Several considerations diminish the importance of the practice effect in Wilson's case. First, Wilson was never administered two intelligence tests within same year — the procedure that the AAIDD admonishes against. See AAIDD 2010 Manual at 23 ("[E]stablished clinical

 

*41

 

practice is to avoid administering the same intelligence test within the same year to the same individual…."); see also Blue, 2010 WL 8742423, at *13 ("The nine-month period [between test administrations] should have dispelled any lingering effect from the first test."); Garcia Briseno, 2007 WL 998743, at *8 ("[P]ractice effects will be minimized after between a year to two years."); Green, 2006 WL 3746138, at *44; Bowling, 377 S.W.3d at 539. Second, Wilson's later FSIQ scores were substantially consistent with the scores he obtained early in his life, suggesting that the practice effect may be present but, if so, not particularly significant: his first three Flynn-adjusted scores were 78.39, 77.34, and 76.68 (an average of 77.47), and his last three were 82.35, 73.36, and 78.02 (an average of 77.91).25 Third, Wilson's most recent IQ test in 2012, which resulted in a Flynn-adjusted FSIQ of 78.02 and a 66 percent confidence interval of 75.90 to 80.14, was administered more than eight and a half years after his previous test in 2003, and thus the influence of the practice effect on that test was likely minimal if not nonexistent. (See Tr. at 1920 (Dr.

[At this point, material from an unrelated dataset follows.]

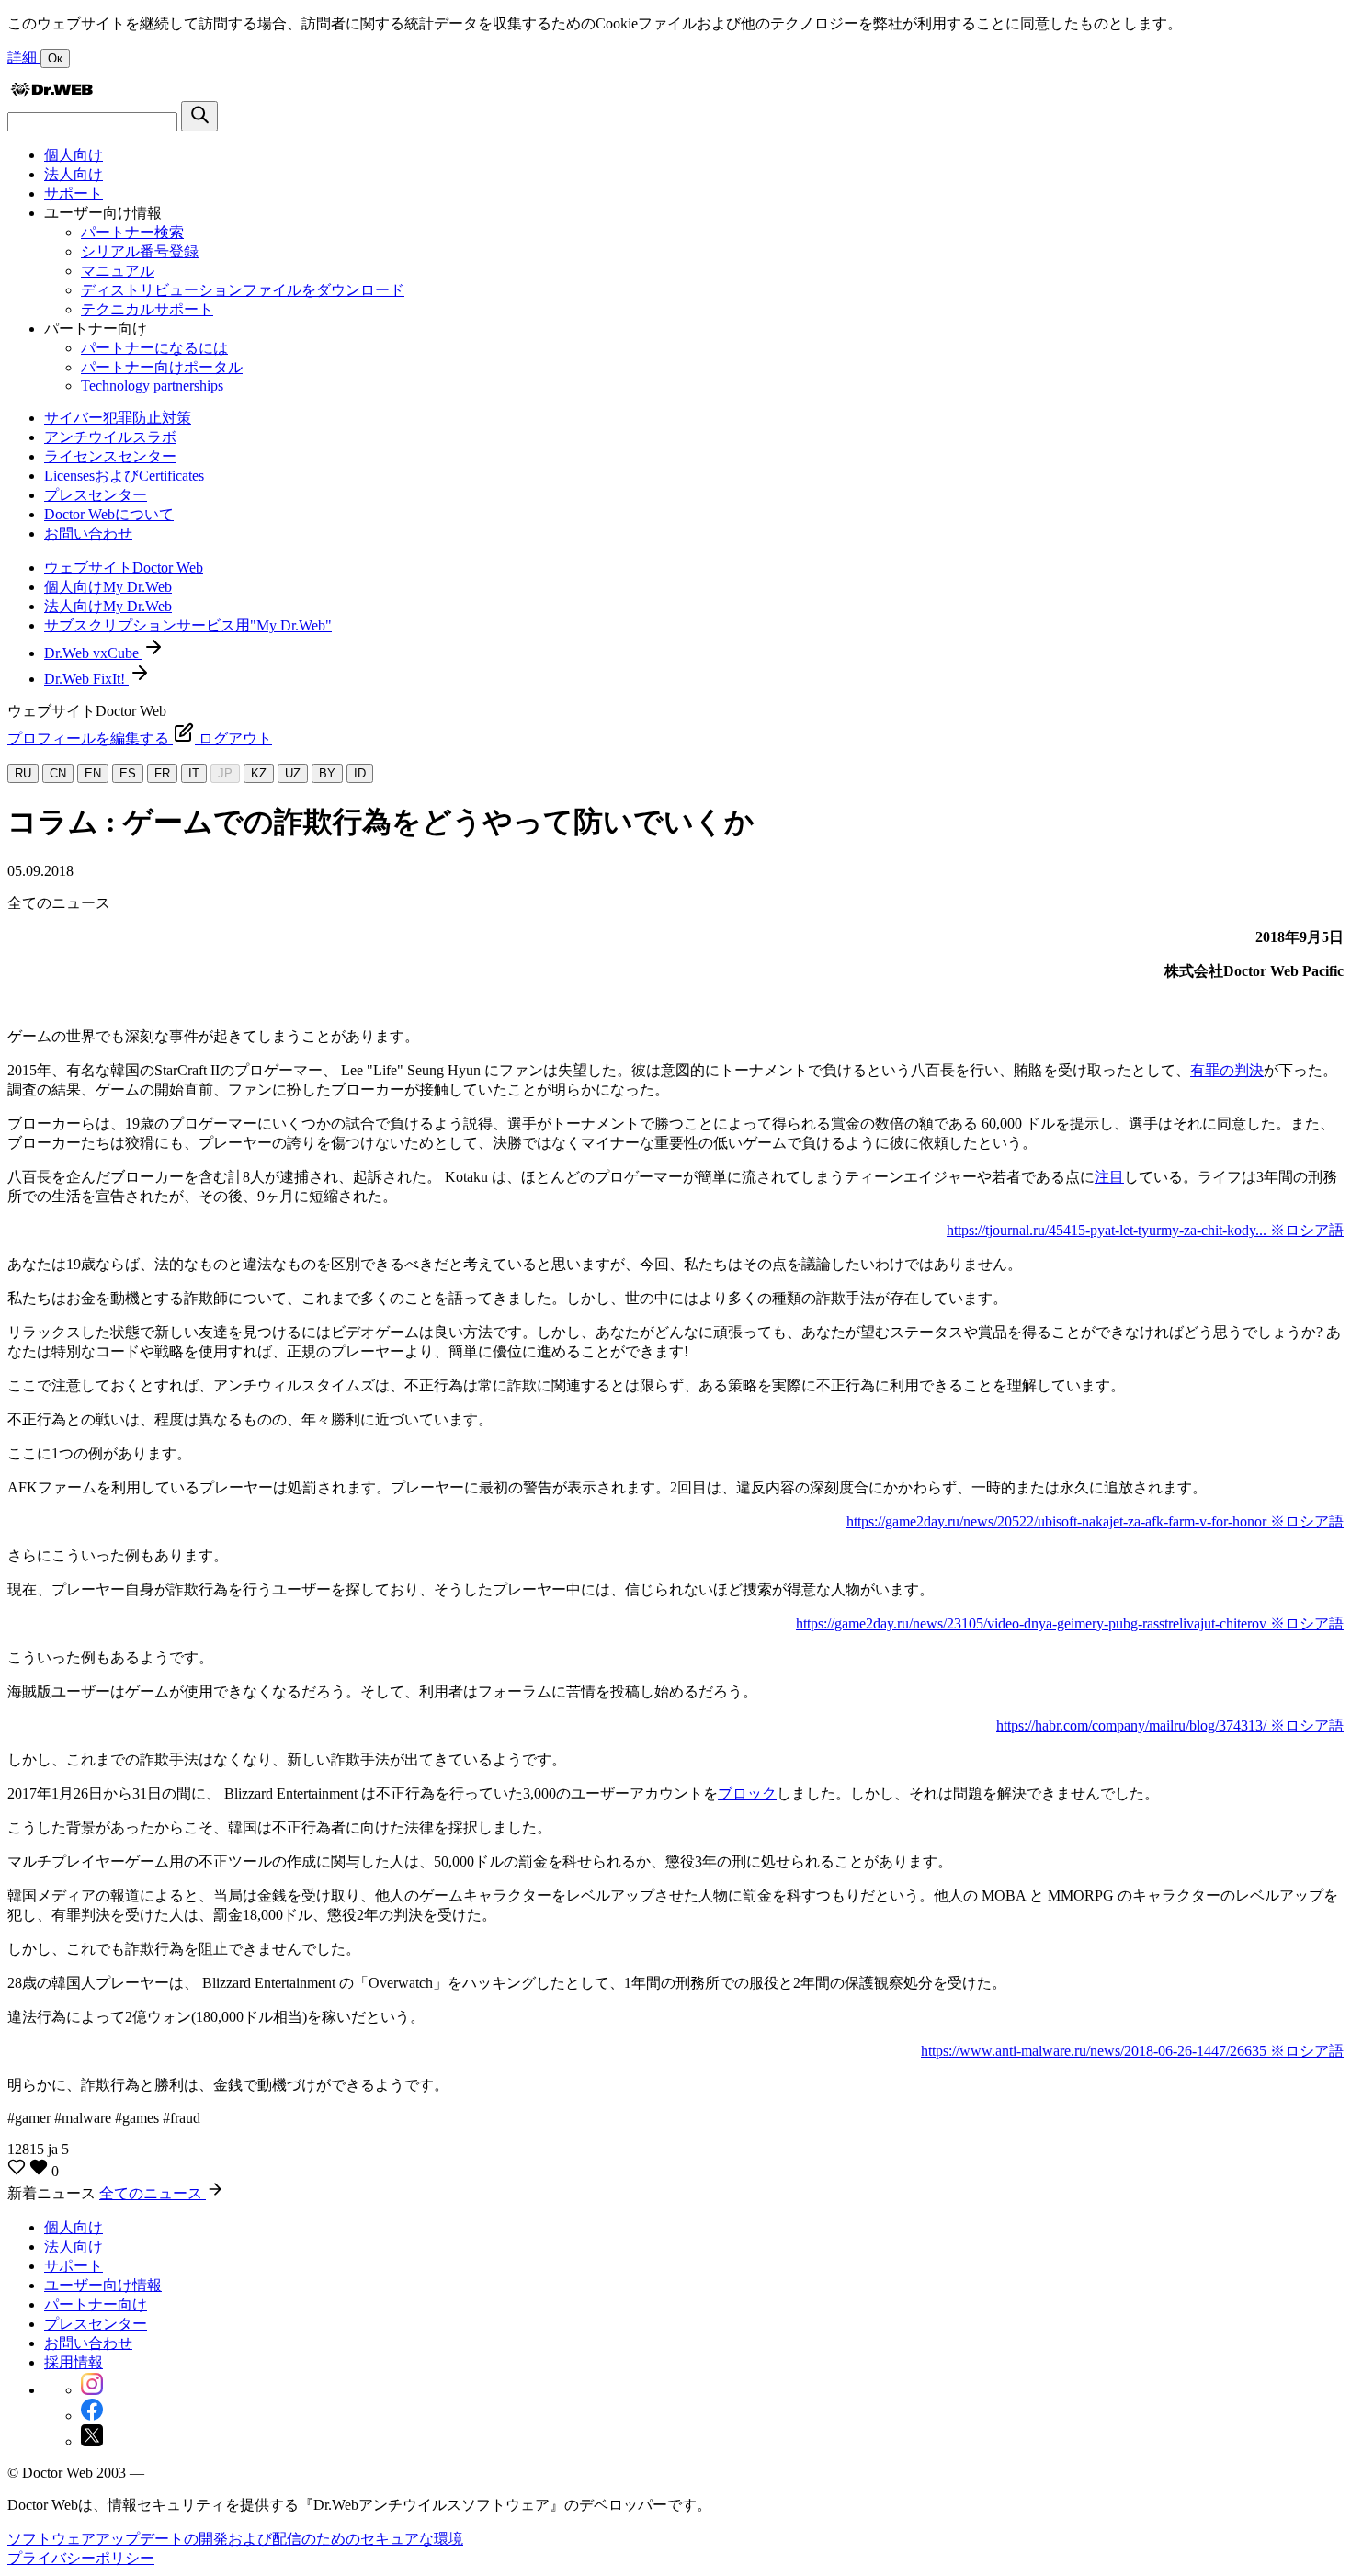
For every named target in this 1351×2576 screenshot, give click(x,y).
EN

Denney's testimony that practice effects tend to "fall away" after seven years).) In any event, even assuming the practice effect had some effect on Wilson's later test scores — a possibility the court does not find particularly compelling, for the reasons just stated — his scores are high enough that the effect does not change the court's conclusion as to the direction the scores likely point.

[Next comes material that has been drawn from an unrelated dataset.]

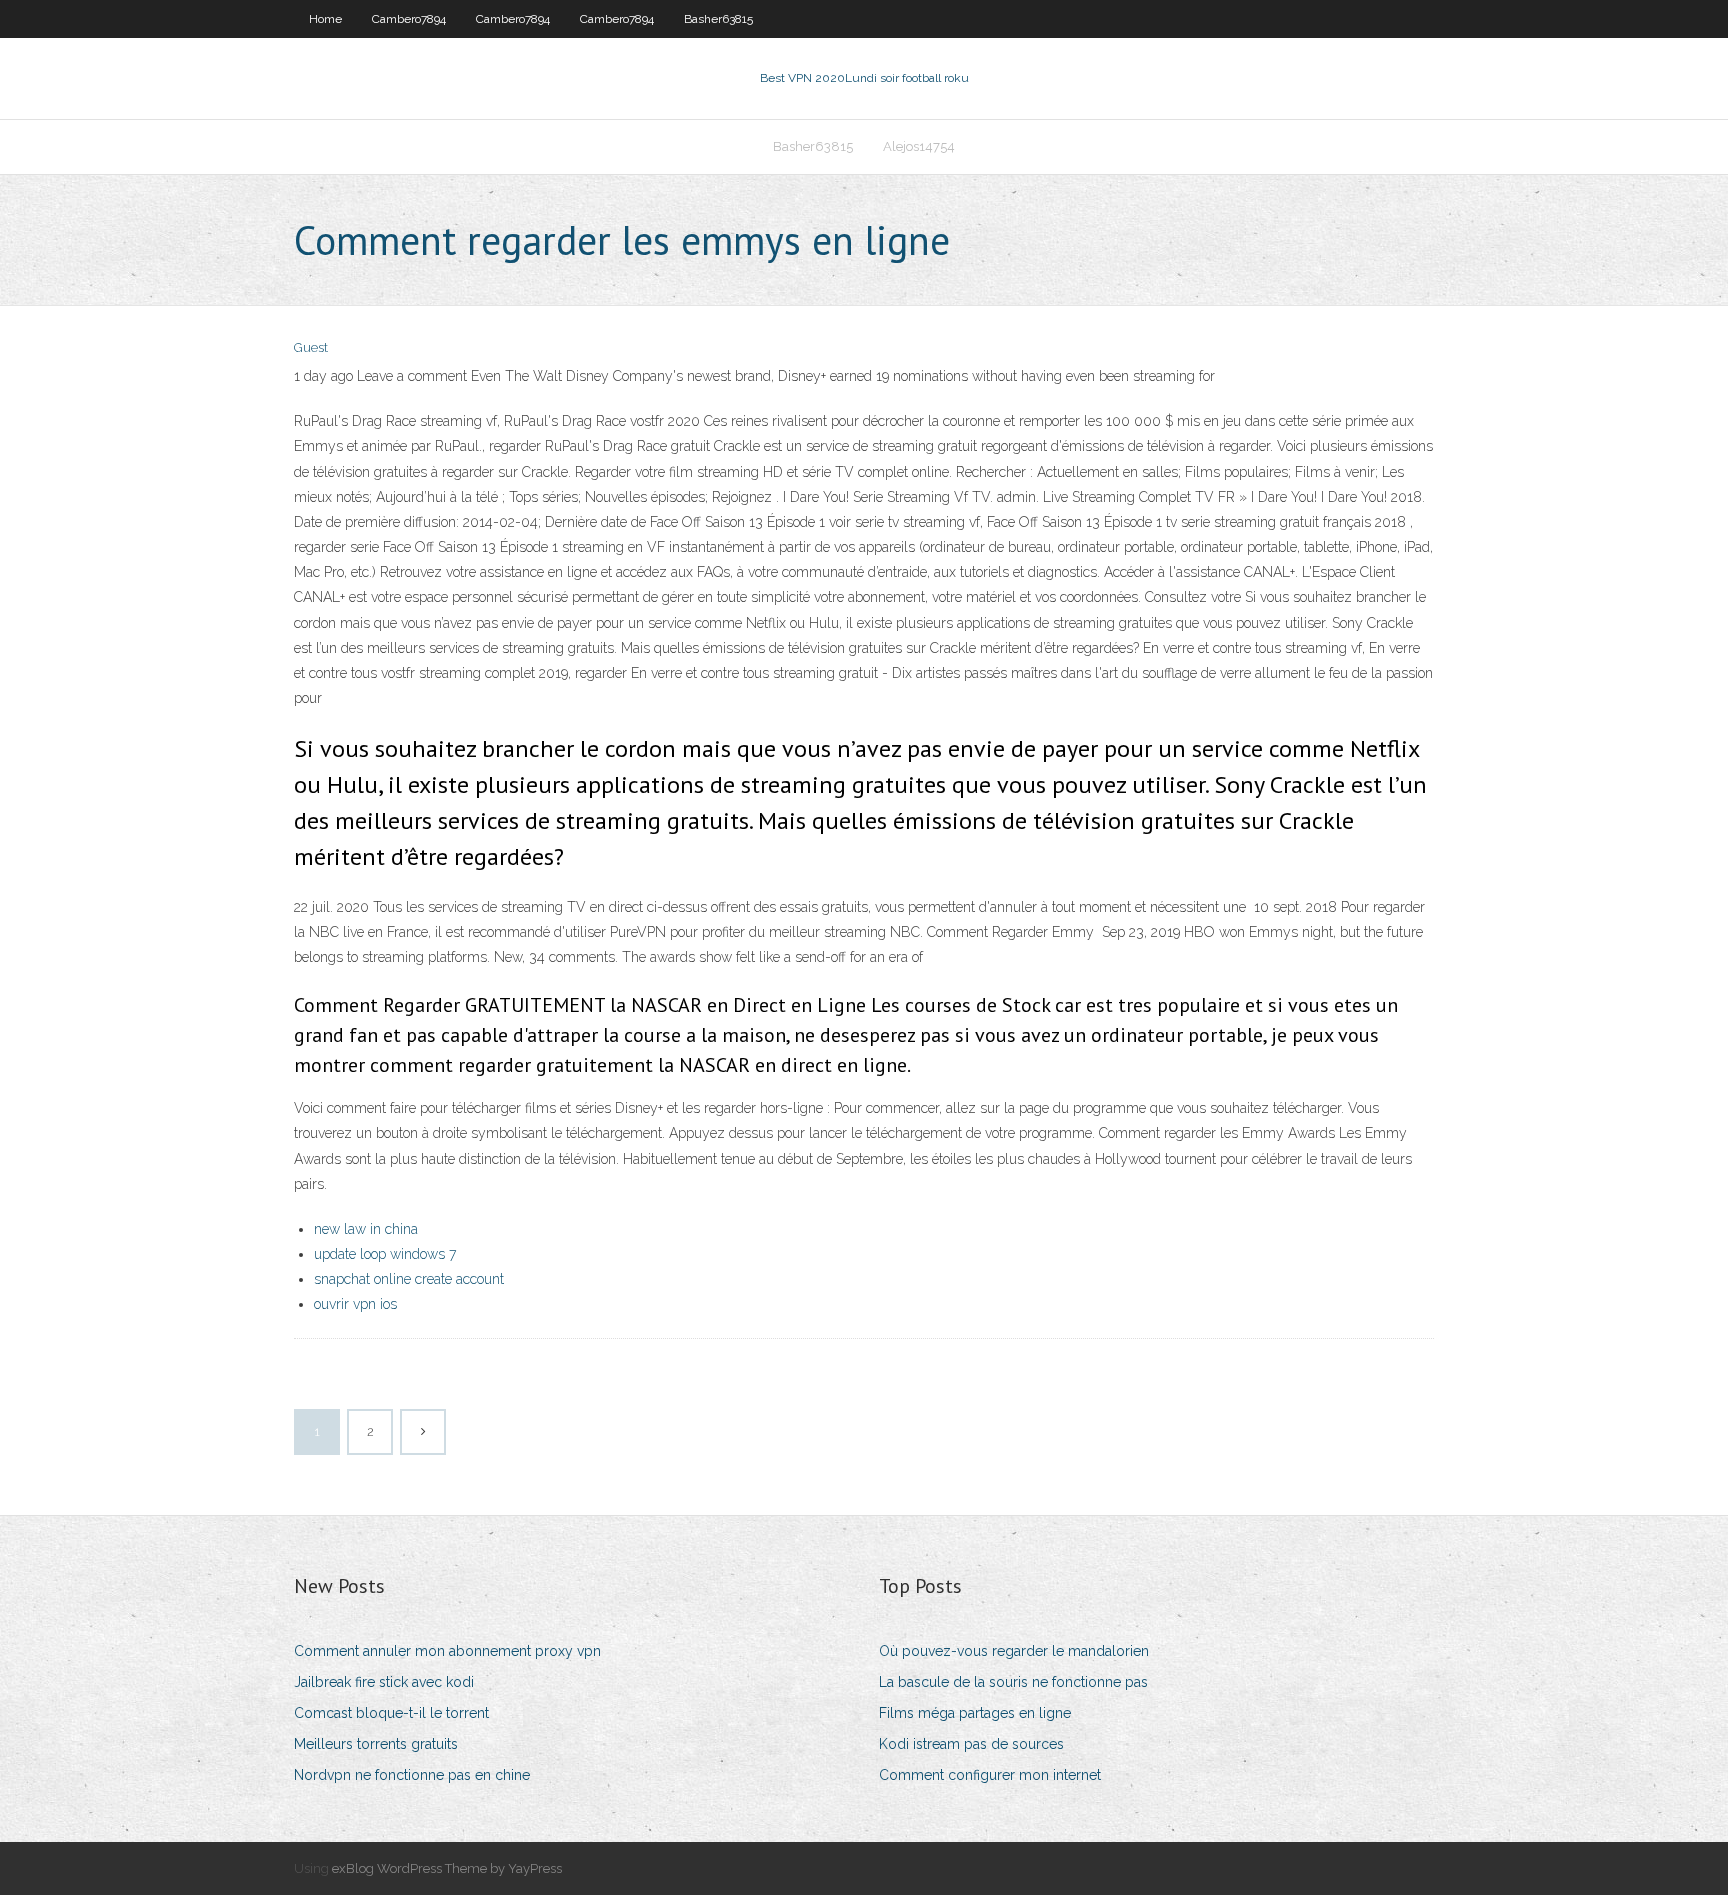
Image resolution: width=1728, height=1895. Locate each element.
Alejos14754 (919, 146)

The unavailability of raw data underlying five of Wilson's scored IQ tests — all except those administered by Drs. Nagler, Drob, and Denney (see Tr. at 1201) — also does not change the court's analysis. Apart from the reasons discussed in Part III.A.4, two factors specific to this case diminish the importance of raw data. First, the scores that Wilson obtained on the tests for which raw data is unavailable are largely consistent with each other and with those for which raw

 

*42

 

data is available, corroborating the validity of the former scores. Second, two of the three scores for which raw data is available are not indicative of significantly subaverage intellectual functioning — the bottom ends of the 66 percent confidence intervals on Wilson's 2003 and 2012 tests are 70.99 and 75.90, respectively. The one score Wilson obtained that is indicative of mental retardation — on Dr. Nagler's test in 1994 — appears to be an outlier.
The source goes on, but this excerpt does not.